2. Have you ever taken a workshop/seminar/master class and had it turn into a nightmare? What did you learn?
Thankfully I have never had any workshops, seminars or master classes that I would classify as a nightmare. They were all related to acting in some form or capacity. There was an occasion once in an acting summer class I took in New York where I had to go opposite of this woman who hadn't learned her lines at all. It made for a lackluster scene to say the least.
3. Who were/are your favorite writers? Why?
I love reading. As far as Non-fiction, I like Bill Bryson (author of A Walk in the Woods and Down Under) because of his ability to explain things in a funny way. As far as fiction goes, Jonathan Safran Foer (Everything Is Illuminated and Extremely Loud and Incredibly Close) is great for writing very human books with hints of magic. You could almost call it Magical Realism. David Mitchell is a phenomenal writer.
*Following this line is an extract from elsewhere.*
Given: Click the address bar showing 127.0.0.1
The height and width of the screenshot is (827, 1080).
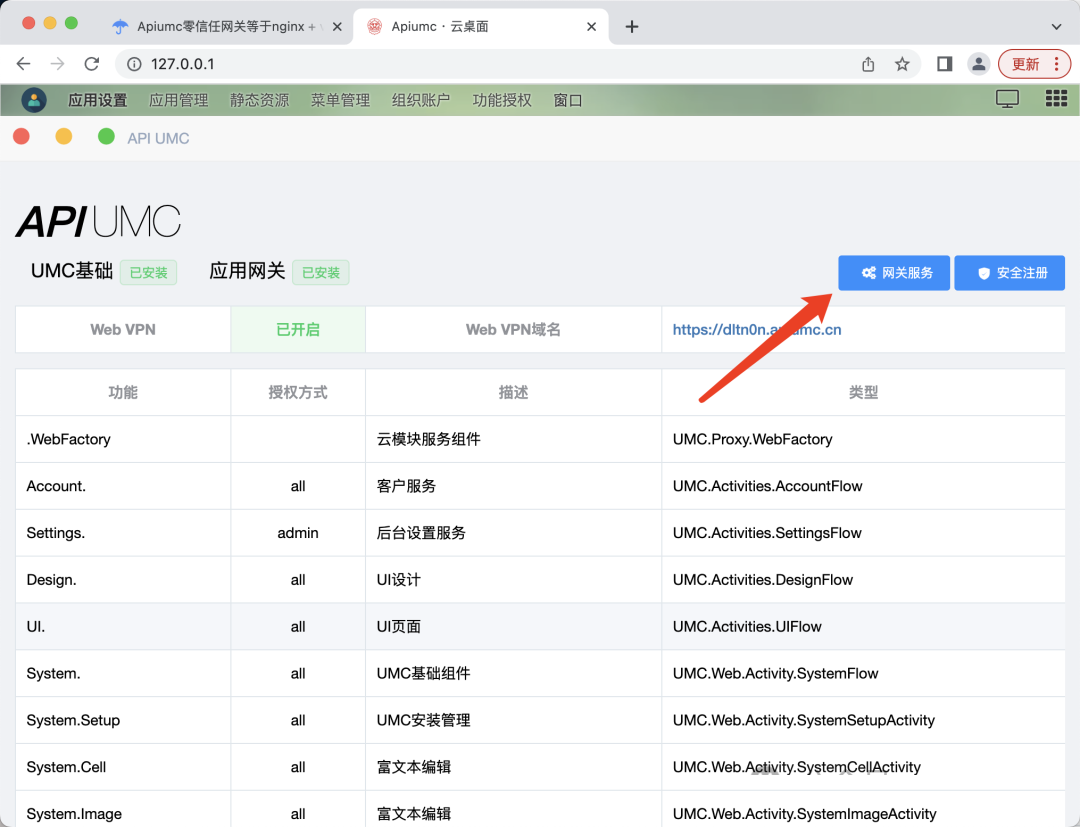Looking at the screenshot, I should coord(480,64).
I've only read Cloud Atlas, but in it he transitions time periods and genres all in one book, hitting a certain point, and coming back to where he started. I highly recommend reading it. The first chapter's dense, but it's great after that. Walt Whitman is my favorite poet. A bit cliche, but I love his form. He also lays it all out for you. There isn't much in irony in his writing.
4. If you could have any career, what would it be?
To be a travel writer would be amazing. I would want to go back and forth between writing for social and political reasons in developing countries, etc. and writing about obscure vacation destinations.
5. Dream project?
Creating weird theater with (fiance) Rebekah Boroughs and friends that's both funny and thought provoking. Somewhere in the realm of The Suitcase Royale and Little Bulb Theatre.
6. Why might people know who you are? If you are recognized on the street, what is it usually for?
I was recognized once for being in the Clockwork Professor by Maggie Lee in the Seattle Costco. That was the most specific case.
7. Tell me one thing about you that people would find surprising.
I have ridden live bulls; one of those times in a rodeo.